● Saved data entries
================

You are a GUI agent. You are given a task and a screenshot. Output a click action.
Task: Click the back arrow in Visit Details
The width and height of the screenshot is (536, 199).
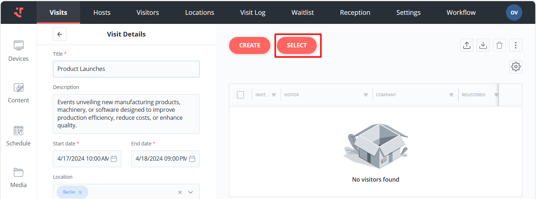59,34
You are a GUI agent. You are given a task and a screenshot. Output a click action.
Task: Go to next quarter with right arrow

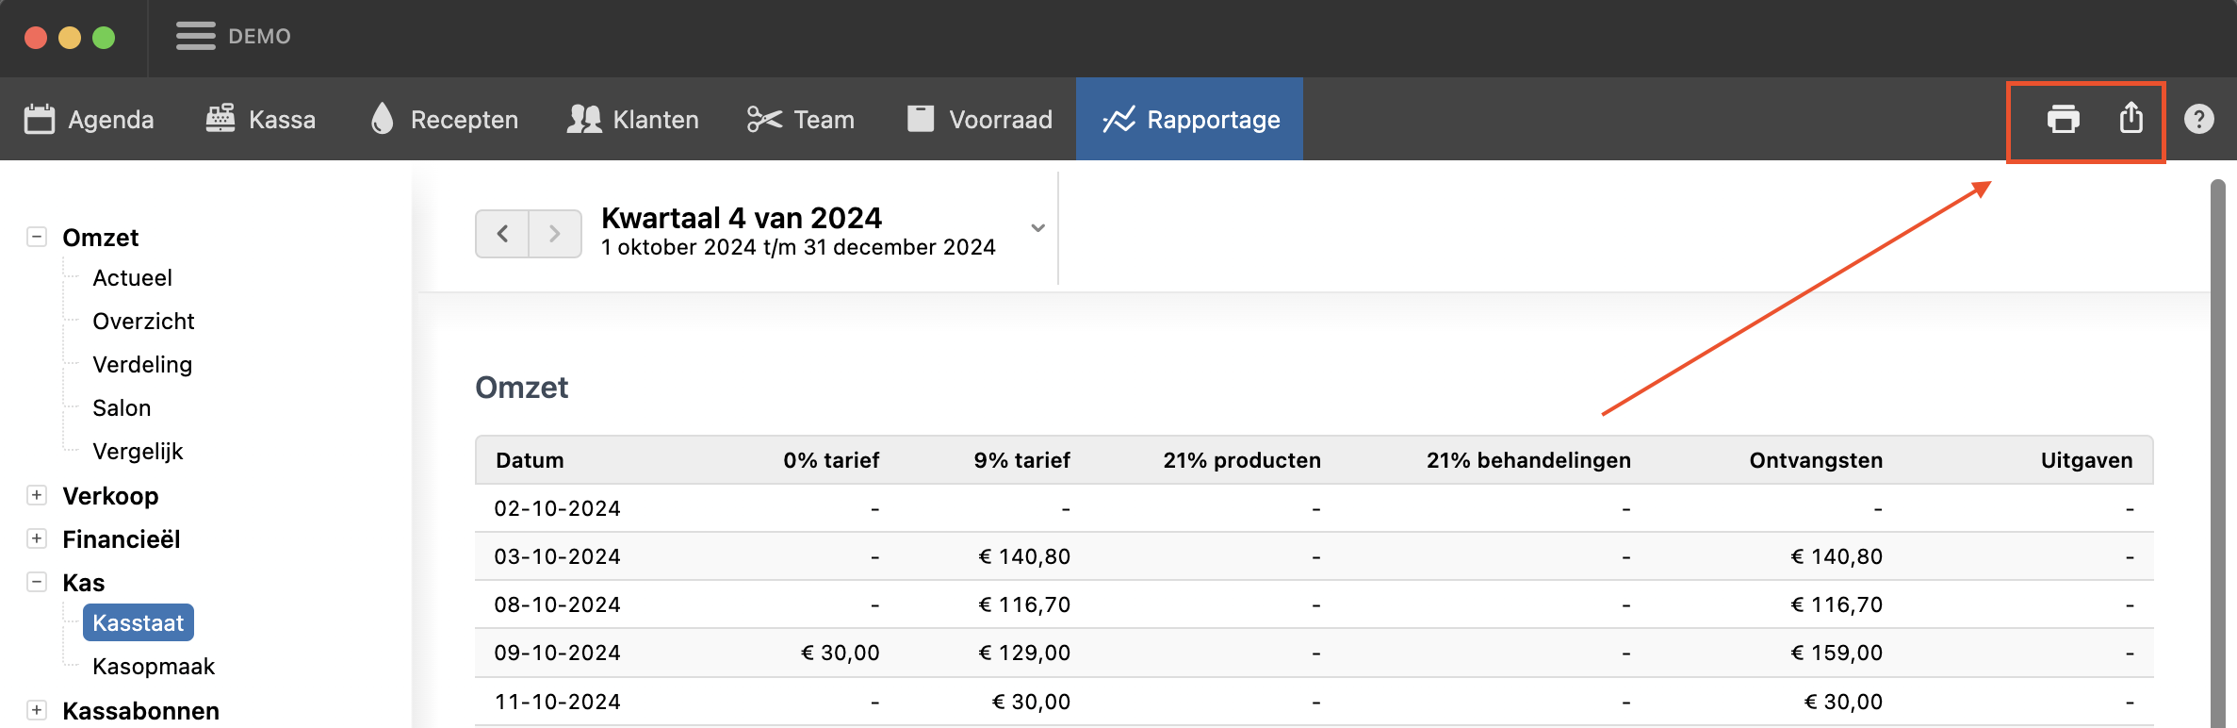point(555,234)
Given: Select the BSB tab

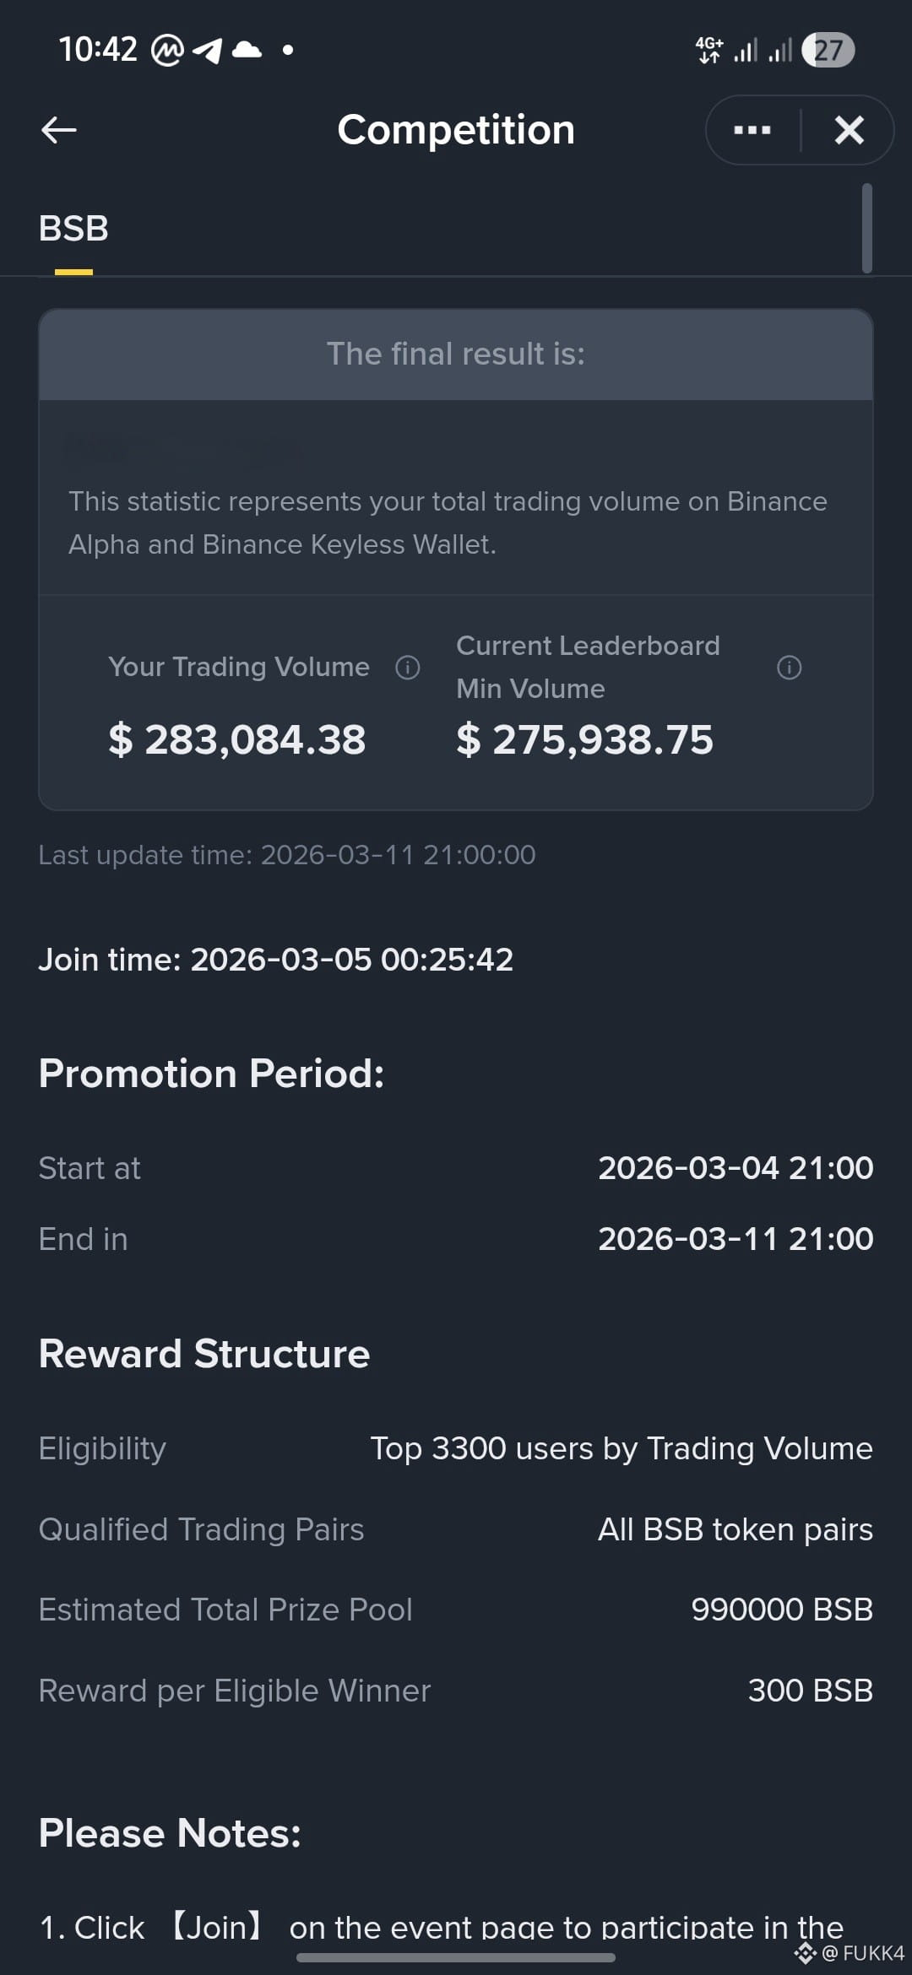Looking at the screenshot, I should tap(73, 229).
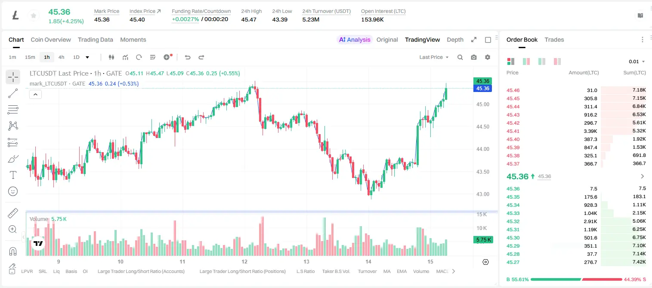This screenshot has width=652, height=288.
Task: Show only buy orders view
Action: tap(542, 61)
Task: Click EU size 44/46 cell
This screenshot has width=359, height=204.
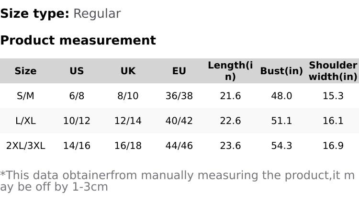Action: click(179, 146)
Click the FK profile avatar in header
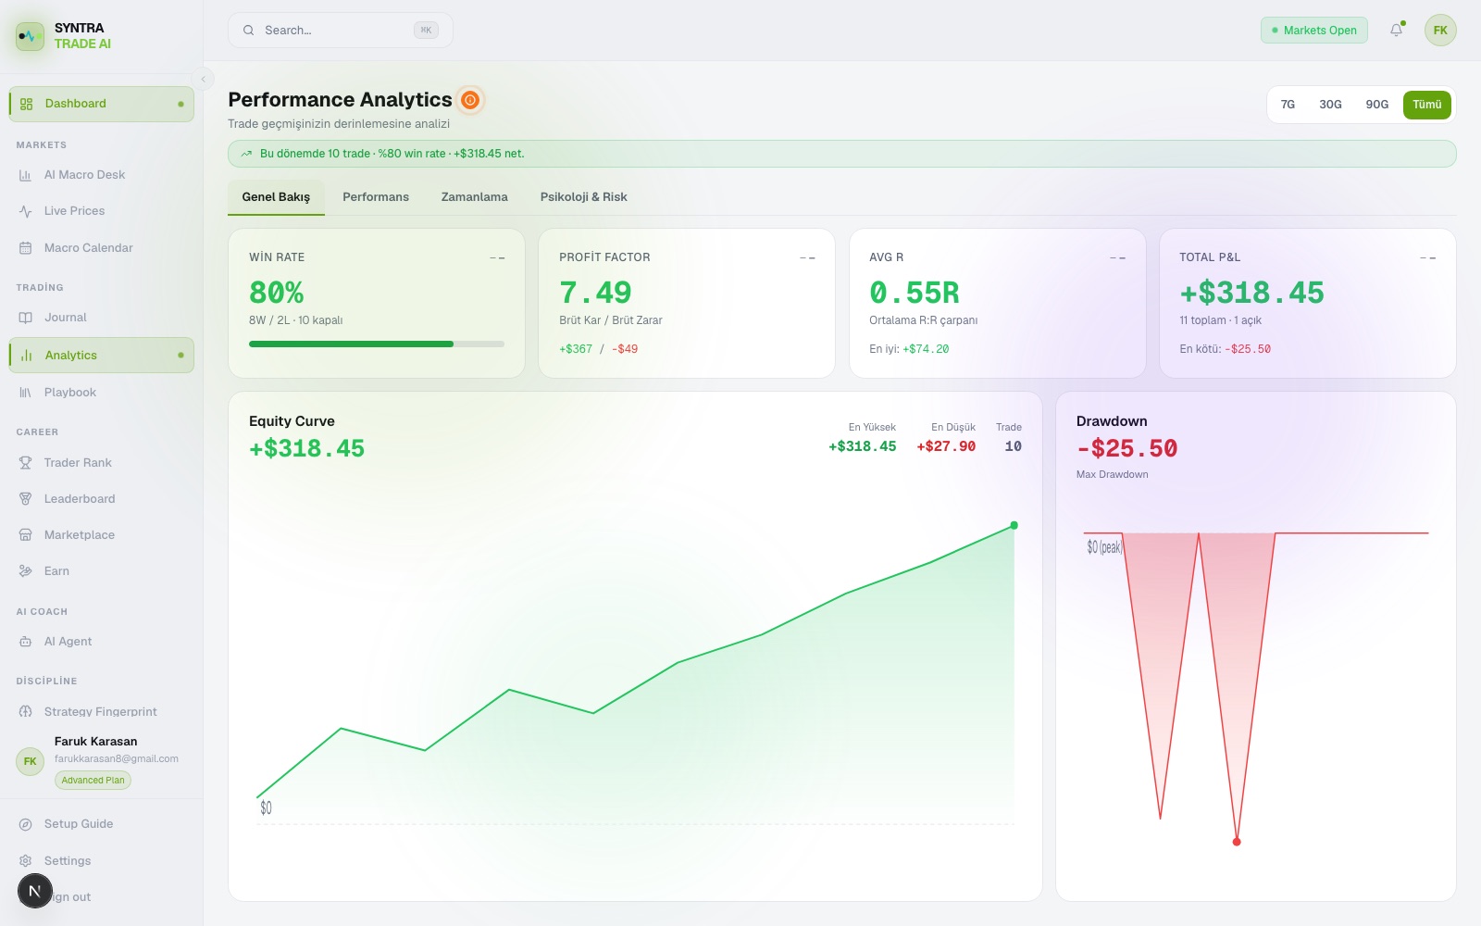The height and width of the screenshot is (926, 1481). (x=1440, y=31)
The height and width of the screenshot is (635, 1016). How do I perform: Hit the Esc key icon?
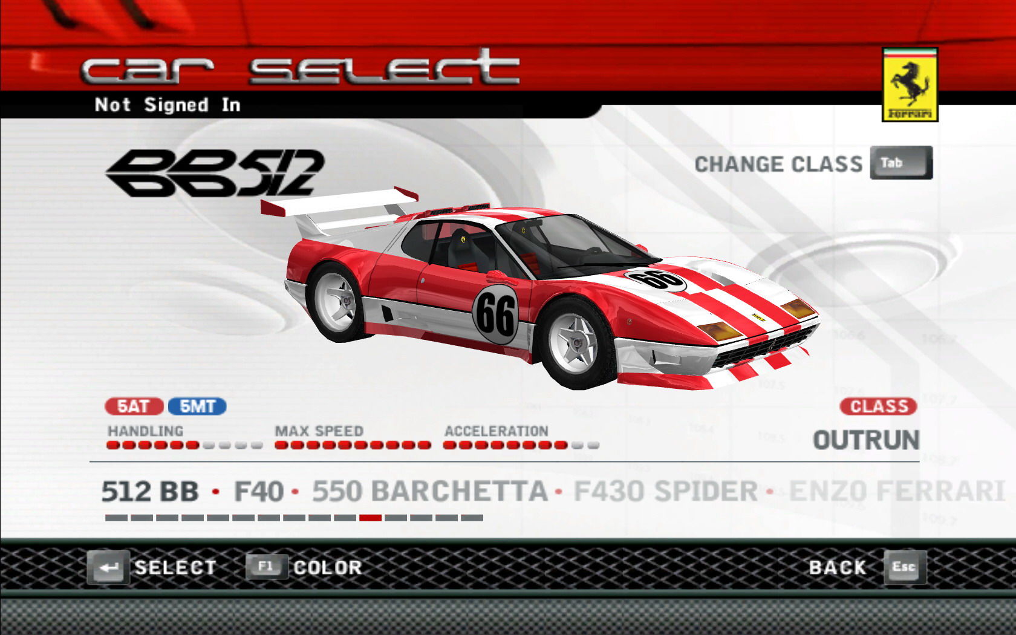(904, 567)
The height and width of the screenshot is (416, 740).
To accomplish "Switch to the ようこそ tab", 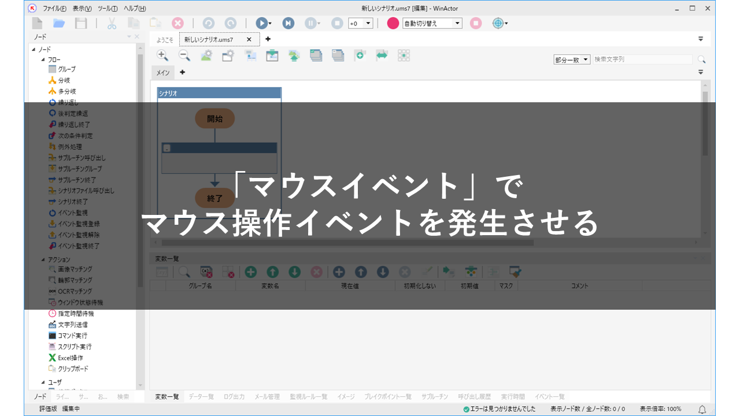I will 165,39.
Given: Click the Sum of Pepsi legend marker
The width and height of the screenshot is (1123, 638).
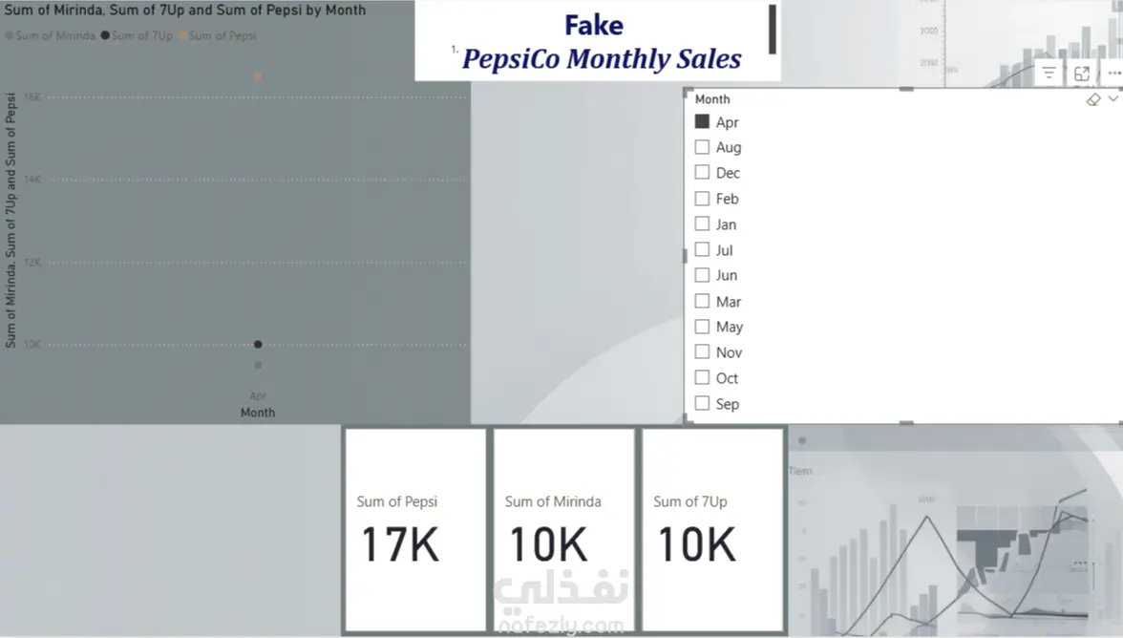Looking at the screenshot, I should point(183,36).
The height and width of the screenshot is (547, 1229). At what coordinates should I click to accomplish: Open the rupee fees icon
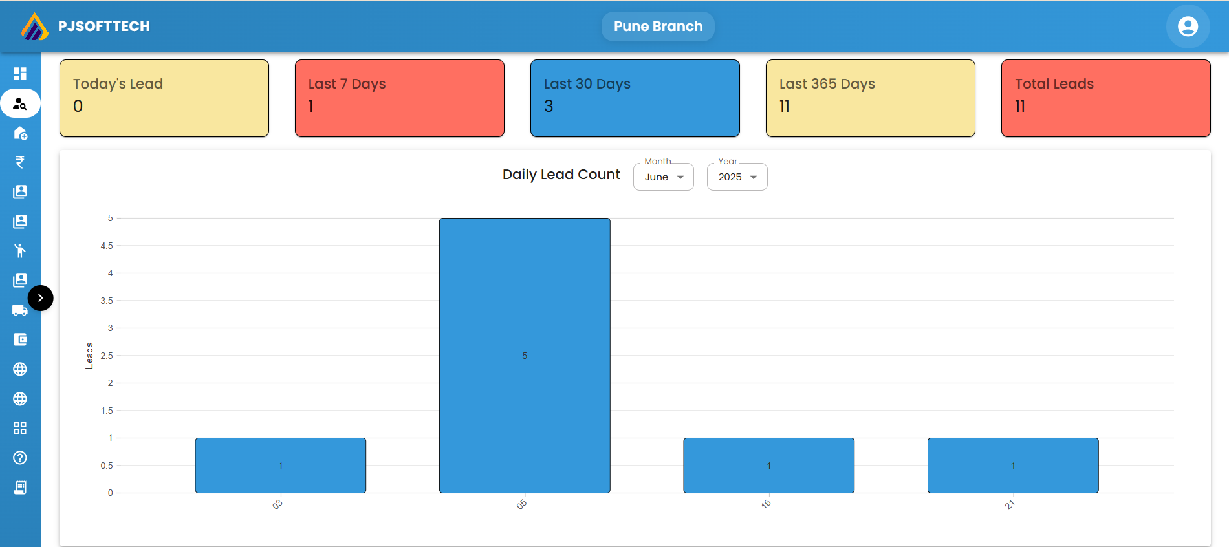[x=20, y=162]

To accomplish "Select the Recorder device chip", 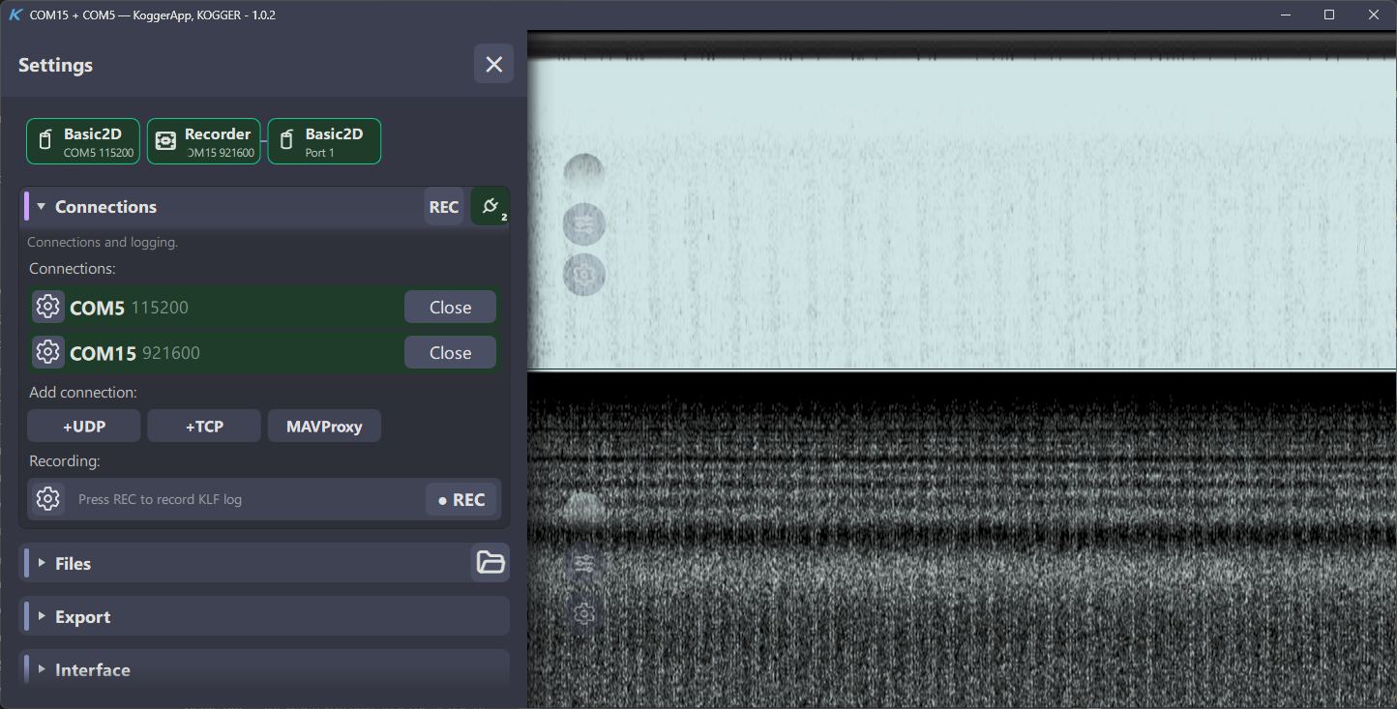I will [x=204, y=141].
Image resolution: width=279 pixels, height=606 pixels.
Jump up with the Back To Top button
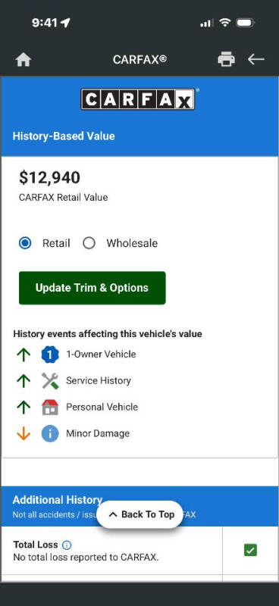coord(140,514)
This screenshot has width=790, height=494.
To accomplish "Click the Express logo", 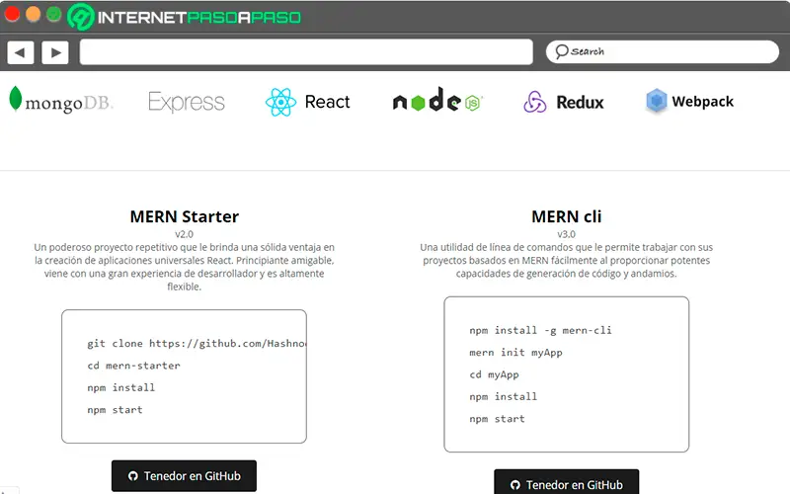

================

● WORK TO COMPLETE
In the data above, find the line containing "Task: Go to next quarter with right arrow" and the line containing "Task: Click EU size 44/46 cell". Copy exactly the stretch from the first through the second, both included, leaving out any picture.

● ANSWER SECTION
Task: Go to next quarter with right arrow

point(555,234)
Given: Select the BSB tab

Looking at the screenshot, I should tap(73, 229).
This screenshot has width=652, height=288.
Task: Show only buy orders view
Action: tap(542, 61)
Task: Click EU size 44/46 cell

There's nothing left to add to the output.